• _Problem statement_
Format the listing below as a JSON array of strings, with one string for each line and blank lines omitted.

• _Data shown_
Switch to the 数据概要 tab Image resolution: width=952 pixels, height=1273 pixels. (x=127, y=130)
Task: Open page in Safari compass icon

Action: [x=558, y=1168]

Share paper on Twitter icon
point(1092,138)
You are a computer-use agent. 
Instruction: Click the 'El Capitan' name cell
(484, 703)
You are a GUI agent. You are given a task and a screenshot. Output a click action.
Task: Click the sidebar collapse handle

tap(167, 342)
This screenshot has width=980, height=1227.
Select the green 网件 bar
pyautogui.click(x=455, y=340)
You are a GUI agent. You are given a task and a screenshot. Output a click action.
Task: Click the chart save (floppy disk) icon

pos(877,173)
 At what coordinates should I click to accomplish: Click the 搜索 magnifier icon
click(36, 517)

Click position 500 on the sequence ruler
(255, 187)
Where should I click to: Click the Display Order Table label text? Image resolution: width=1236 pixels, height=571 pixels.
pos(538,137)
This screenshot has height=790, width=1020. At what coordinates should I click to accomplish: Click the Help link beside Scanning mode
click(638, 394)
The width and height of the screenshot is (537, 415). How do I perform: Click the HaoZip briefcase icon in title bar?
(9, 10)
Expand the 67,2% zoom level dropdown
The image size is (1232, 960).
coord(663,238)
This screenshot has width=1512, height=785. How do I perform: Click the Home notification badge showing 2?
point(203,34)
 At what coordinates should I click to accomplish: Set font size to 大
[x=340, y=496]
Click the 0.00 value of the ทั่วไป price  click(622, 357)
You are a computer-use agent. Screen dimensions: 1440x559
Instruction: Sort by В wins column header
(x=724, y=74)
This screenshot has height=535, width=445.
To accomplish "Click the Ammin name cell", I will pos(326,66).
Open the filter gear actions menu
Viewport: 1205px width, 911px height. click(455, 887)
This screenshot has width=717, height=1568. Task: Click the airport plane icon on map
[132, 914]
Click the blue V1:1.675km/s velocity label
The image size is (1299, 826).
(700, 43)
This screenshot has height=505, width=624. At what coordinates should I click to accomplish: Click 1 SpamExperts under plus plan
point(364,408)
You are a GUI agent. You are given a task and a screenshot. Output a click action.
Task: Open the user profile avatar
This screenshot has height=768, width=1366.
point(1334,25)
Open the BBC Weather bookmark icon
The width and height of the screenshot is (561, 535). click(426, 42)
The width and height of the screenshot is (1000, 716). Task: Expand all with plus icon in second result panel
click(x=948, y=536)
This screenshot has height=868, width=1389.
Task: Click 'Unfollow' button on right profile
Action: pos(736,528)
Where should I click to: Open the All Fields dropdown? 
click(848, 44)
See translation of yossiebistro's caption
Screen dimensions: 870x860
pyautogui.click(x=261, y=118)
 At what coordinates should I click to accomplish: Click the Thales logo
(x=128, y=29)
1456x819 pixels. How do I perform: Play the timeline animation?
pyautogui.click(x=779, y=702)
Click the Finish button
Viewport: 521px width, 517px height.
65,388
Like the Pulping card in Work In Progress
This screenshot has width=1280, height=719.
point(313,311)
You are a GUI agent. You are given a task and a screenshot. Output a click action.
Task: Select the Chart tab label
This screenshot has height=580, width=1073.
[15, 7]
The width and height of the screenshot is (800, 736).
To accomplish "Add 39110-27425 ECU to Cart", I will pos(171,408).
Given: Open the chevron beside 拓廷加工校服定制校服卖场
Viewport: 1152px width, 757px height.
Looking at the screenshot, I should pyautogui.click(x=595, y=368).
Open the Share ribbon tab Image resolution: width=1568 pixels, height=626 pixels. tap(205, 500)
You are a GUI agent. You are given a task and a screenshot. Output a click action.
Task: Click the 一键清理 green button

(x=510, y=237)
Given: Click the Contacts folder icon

• _Task output_
[
  "Switch to the 数据概要 tab Image resolution: width=952 pixels, height=1273 pixels. (x=127, y=130)",
  "Task: Open page in Safari compass icon",
  "Action: [x=558, y=1168]",
  "Share paper on Twitter icon",
  "point(1092,138)",
  "You are a computer-use agent. ",
  "Instruction: Click the 'El Capitan' name cell",
  "(484, 703)",
  "You are a GUI agent. You are given a task and a screenshot. Output a click action.",
  "Task: Click the sidebar collapse handle",
  "tap(167, 342)",
  "This screenshot has width=980, height=1227.",
  "Select the green 网件 bar",
  "pyautogui.click(x=455, y=340)",
  "You are a GUI agent. You are given a task and a screenshot. Output a click action.",
  "Task: Click the chart save (floppy disk) icon",
  "pos(877,173)",
  " At what coordinates should I click to accomplish: Click the 搜索 magnifier icon",
  "click(36, 517)",
  "Click position 500 on the sequence ruler",
  "(255, 187)",
  "Where should I click to: Click the Display Order Table label text? Image resolution: width=1236 pixels, height=571 pixels.",
  "pos(538,137)",
  "This screenshot has height=790, width=1020. At what coordinates should I click to accomplish: Click the Help link beside Scanning mode",
  "click(638, 394)",
  "The width and height of the screenshot is (537, 415). How do I perform: Click the HaoZip briefcase icon in title bar?",
  "(9, 10)",
  "Expand the 67,2% zoom level dropdown",
  "The image size is (1232, 960).",
  "coord(663,238)",
  "This screenshot has width=1512, height=785. How do I perform: Click the Home notification badge showing 2?",
  "point(203,34)",
  " At what coordinates should I click to accomplish: Set font size to 大",
  "[x=340, y=496]",
  "Click the 0.00 value of the ทั่วไป price  click(622, 357)",
  "You are a computer-use agent. Screen dimensions: 1440x559",
  "Instruction: Sort by В wins column header",
  "(x=724, y=74)",
  "This screenshot has height=535, width=445.",
  "To accomplish \"Click the Ammin name cell\", I will pos(326,66).",
  "Open the filter gear actions menu",
  "Viewport: 1205px width, 911px height. click(455, 887)",
  "This screenshot has width=717, height=1568. Task: Click the airport plane icon on map",
  "[132, 914]",
  "Click the blue V1:1.675km/s velocity label",
  "The image size is (1299, 826).",
  "(700, 43)",
  "This screenshot has height=505, width=624. At what coordinates should I click to accomplish: Click 1 SpamExperts under plus plan",
  "point(364,408)",
  "You are a GUI agent. You are given a task and a screenshot. Output a click action.",
  "Task: Open the user profile avatar",
  "This screenshot has height=768, width=1366.",
  "point(1334,25)",
  "Open the BBC Weather bookmark icon",
  "The width and height of the screenshot is (561, 535). click(426, 42)",
  "The width and height of the screenshot is (1000, 716). Task: Expand all with plus icon in second result panel",
  "click(x=948, y=536)",
  "This screenshot has height=868, width=1389.",
  "Task: Click 'Unfollow' button on right profile",
  "Action: pos(736,528)",
  "Where should I click to: Open the All Fields dropdown? ",
  "click(848, 44)",
  "See translation of yossiebistro's caption",
  "Screen dimensions: 870x860",
  "pyautogui.click(x=261, y=118)",
  " At what coordinates should I click to accomplish: Click the Thales logo",
  "(x=128, y=29)",
  "1456x819 pixels. How do I perform: Play the timeline animation?",
  "pyautogui.click(x=779, y=702)",
  "Click the Finish button",
  "Viewport: 521px width, 517px height.",
  "65,388",
  "Like the Pulping card in Work In Progress",
  "This screenshot has width=1280, height=719.",
  "point(313,311)",
  "You are a GUI agent. You are given a task and a screenshot. Output a click action.",
  "Task: Select the Chart tab label",
  "This screenshot has height=580, width=1073.",
  "[15, 7]",
  "The width and height of the screenshot is (800, 736).",
  "To accomplish \"Add 39110-27425 ECU to Cart\", I will pos(171,408).",
  "Given: Open the chevron beside 拓廷加工校服定制校服卖场",
  "Viewport: 1152px width, 757px height.",
  "Looking at the screenshot, I should pyautogui.click(x=595, y=368).",
  "Open the Share ribbon tab Image resolution: width=1568 pixels, height=626 pixels. tap(205, 500)",
  "You are a GUI agent. You are given a task and a screenshot. Output a click action.",
  "Task: Click the 一键清理 green button",
  "(x=510, y=237)",
  "Given: Click the Contacts folder icon"
]